> **The request**: Put the records below into a Markdown table with two columns, Row and Line. Number each nonblank line in order and leave out the blank lines.

□ □ □ □

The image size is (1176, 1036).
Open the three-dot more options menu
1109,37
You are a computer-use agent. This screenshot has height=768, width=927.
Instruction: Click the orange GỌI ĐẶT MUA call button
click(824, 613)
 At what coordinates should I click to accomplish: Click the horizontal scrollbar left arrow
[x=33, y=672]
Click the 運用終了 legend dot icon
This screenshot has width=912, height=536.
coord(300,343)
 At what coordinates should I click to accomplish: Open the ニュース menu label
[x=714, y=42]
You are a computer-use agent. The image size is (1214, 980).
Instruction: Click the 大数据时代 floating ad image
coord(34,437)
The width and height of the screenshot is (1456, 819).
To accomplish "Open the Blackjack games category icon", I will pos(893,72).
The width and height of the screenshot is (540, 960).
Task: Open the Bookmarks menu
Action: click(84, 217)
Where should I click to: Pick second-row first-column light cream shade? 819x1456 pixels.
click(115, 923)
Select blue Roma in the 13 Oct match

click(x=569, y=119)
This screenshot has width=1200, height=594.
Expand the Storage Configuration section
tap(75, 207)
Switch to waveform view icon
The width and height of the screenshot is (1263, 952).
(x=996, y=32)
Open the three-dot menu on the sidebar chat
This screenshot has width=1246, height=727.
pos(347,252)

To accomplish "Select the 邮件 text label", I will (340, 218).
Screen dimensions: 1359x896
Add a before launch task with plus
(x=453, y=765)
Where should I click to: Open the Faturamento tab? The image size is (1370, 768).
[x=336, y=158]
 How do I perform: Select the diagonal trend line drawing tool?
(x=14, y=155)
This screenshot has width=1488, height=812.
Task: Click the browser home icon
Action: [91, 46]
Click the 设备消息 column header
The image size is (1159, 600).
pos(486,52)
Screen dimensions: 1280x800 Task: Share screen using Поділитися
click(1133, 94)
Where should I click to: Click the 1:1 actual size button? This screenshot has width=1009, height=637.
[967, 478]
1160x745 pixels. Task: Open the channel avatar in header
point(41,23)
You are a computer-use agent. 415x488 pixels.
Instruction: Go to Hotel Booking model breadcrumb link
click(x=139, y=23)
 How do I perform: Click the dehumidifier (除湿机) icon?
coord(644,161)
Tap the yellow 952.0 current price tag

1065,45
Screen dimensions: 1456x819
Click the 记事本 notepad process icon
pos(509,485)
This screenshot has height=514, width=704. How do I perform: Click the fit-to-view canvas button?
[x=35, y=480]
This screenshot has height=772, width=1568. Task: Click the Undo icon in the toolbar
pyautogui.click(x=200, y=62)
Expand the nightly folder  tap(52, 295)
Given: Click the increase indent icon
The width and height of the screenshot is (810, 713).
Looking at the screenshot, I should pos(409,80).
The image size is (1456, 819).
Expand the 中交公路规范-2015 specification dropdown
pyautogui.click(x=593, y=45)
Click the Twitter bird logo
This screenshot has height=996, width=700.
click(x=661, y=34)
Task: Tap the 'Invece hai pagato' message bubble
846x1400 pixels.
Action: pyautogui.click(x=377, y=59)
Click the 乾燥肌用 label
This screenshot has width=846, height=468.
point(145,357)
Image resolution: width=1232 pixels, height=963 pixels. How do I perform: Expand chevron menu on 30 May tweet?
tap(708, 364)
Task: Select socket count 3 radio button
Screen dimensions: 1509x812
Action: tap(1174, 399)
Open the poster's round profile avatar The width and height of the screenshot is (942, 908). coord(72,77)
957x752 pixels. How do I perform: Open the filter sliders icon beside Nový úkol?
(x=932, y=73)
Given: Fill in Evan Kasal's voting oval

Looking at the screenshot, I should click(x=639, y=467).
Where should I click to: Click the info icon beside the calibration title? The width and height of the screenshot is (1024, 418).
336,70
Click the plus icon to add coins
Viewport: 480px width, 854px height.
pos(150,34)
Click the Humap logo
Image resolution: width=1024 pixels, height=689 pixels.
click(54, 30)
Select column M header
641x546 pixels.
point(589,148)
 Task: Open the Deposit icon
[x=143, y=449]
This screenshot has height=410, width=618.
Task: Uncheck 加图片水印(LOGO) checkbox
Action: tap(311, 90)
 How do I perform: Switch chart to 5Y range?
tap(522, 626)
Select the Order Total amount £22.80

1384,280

□ □ □ □

> **Full answer**:
| Row | Line |
|---|---|
| 1 | The image size is (1176, 1036). |
| 2 | Open the three-dot more options menu |
| 3 | 1109,37 |
| 4 | You are a computer-use agent. This screenshot has height=768, width=927. |
| 5 | Instruction: Click the orange GỌI ĐẶT MUA call button |
| 6 | click(824, 613) |
| 7 |  At what coordinates should I click to accomplish: Click the horizontal scrollbar left arrow |
| 8 | [x=33, y=672] |
| 9 | Click the 運用終了 legend dot icon |
| 10 | This screenshot has width=912, height=536. |
| 11 | coord(300,343) |
| 12 |  At what coordinates should I click to accomplish: Open the ニュース menu label |
| 13 | [x=714, y=42] |
| 14 | You are a computer-use agent. The image size is (1214, 980). |
| 15 | Instruction: Click the 大数据时代 floating ad image |
| 16 | coord(34,437) |
| 17 | The width and height of the screenshot is (1456, 819). |
| 18 | To accomplish "Open the Blackjack games category icon", I will pos(893,72). |
| 19 | The width and height of the screenshot is (540, 960). |
| 20 | Task: Open the Bookmarks menu |
| 21 | Action: click(84, 217) |
| 22 | Where should I click to: Pick second-row first-column light cream shade? 819x1456 pixels. |
| 23 | click(115, 923) |
| 24 | Select blue Roma in the 13 Oct match |
| 25 | click(x=569, y=119) |
| 26 | This screenshot has width=1200, height=594. |
| 27 | Expand the Storage Configuration section |
| 28 | tap(75, 207) |
| 29 | Switch to waveform view icon |
| 30 | The width and height of the screenshot is (1263, 952). |
| 31 | (x=996, y=32) |
| 32 | Open the three-dot menu on the sidebar chat |
| 33 | This screenshot has width=1246, height=727. |
| 34 | pos(347,252) |
| 35 | To accomplish "Select the 邮件 text label", I will (340, 218). |
| 36 | Screen dimensions: 1359x896 |
| 37 | Add a before launch task with plus |
| 38 | (x=453, y=765) |
| 39 | Where should I click to: Open the Faturamento tab? The image size is (1370, 768). |
| 40 | [x=336, y=158] |
| 41 |  How do I perform: Select the diagonal trend line drawing tool? |
| 42 | (x=14, y=155) |
| 43 | This screenshot has width=1488, height=812. |
| 44 | Task: Click the browser home icon |
| 45 | Action: [91, 46] |
| 46 | Click the 设备消息 column header |
| 47 | The image size is (1159, 600). |
| 48 | pos(486,52) |
| 49 | Screen dimensions: 1280x800 Task: Share screen using Поділитися |
| 50 | click(1133, 94) |
| 51 | Where should I click to: Click the 1:1 actual size button? This screenshot has width=1009, height=637. |
| 52 | [967, 478] |
| 53 | 1160x745 pixels. Task: Open the channel avatar in header |
| 54 | point(41,23) |
| 55 | You are a computer-use agent. 415x488 pixels. |
| 56 | Instruction: Go to Hotel Booking model breadcrumb link |
| 57 | click(x=139, y=23) |
| 58 |  How do I perform: Click the dehumidifier (除湿机) icon? |
| 59 | coord(644,161) |
| 60 | Tap the yellow 952.0 current price tag |
| 61 | 1065,45 |
| 62 | Screen dimensions: 1456x819 |
| 63 | Click the 记事本 notepad process icon |
| 64 | pos(509,485) |
| 65 | This screenshot has height=514, width=704. How do I perform: Click the fit-to-view canvas button? |
| 66 | [x=35, y=480] |
| 67 | This screenshot has height=772, width=1568. Task: Click the Undo icon in the toolbar |
| 68 | pyautogui.click(x=200, y=62) |
| 69 | Expand the nightly folder  tap(52, 295) |
| 70 | Given: Click the increase indent icon |
| 71 | The width and height of the screenshot is (810, 713). |
| 72 | Looking at the screenshot, I should pos(409,80). |
| 73 | The image size is (1456, 819). |
| 74 | Expand the 中交公路规范-2015 specification dropdown |
| 75 | pyautogui.click(x=593, y=45) |
| 76 | Click the Twitter bird logo |
| 77 | This screenshot has height=996, width=700. |
| 78 | click(x=661, y=34) |
| 79 | Task: Tap the 'Invece hai pagato' message bubble |
| 80 | 846x1400 pixels. |
| 81 | Action: pyautogui.click(x=377, y=59) |
| 82 | Click the 乾燥肌用 label |
| 83 | This screenshot has width=846, height=468. |
| 84 | point(145,357) |
| 85 | Image resolution: width=1232 pixels, height=963 pixels. How do I perform: Expand chevron menu on 30 May tweet? |
| 86 | tap(708, 364) |
| 87 | Task: Select socket count 3 radio button |
| 88 | Screen dimensions: 1509x812 |
| 89 | Action: tap(1174, 399) |
| 90 | Open the poster's round profile avatar The width and height of the screenshot is (942, 908). coord(72,77) |
| 91 | 957x752 pixels. How do I perform: Open the filter sliders icon beside Nový úkol? |
| 92 | (x=932, y=73) |
| 93 | Given: Fill in Evan Kasal's voting oval |
| 94 | Looking at the screenshot, I should click(x=639, y=467). |
| 95 | Where should I click to: Click the info icon beside the calibration title? The width and height of the screenshot is (1024, 418). |
| 96 | 336,70 |
| 97 | Click the plus icon to add coins |
| 98 | Viewport: 480px width, 854px height. |
| 99 | pos(150,34) |
| 100 | Click the Humap logo |
| 101 | Image resolution: width=1024 pixels, height=689 pixels. |
| 102 | click(54, 30) |
| 103 | Select column M header |
| 104 | 641x546 pixels. |
| 105 | point(589,148) |
| 106 |  Task: Open the Deposit icon |
| 107 | [x=143, y=449] |
| 108 | This screenshot has height=410, width=618. |
| 109 | Task: Uncheck 加图片水印(LOGO) checkbox |
| 110 | Action: tap(311, 90) |
| 111 |  How do I perform: Switch chart to 5Y range? |
| 112 | tap(522, 626) |
| 113 | Select the Order Total amount £22.80 |
| 114 | 1384,280 |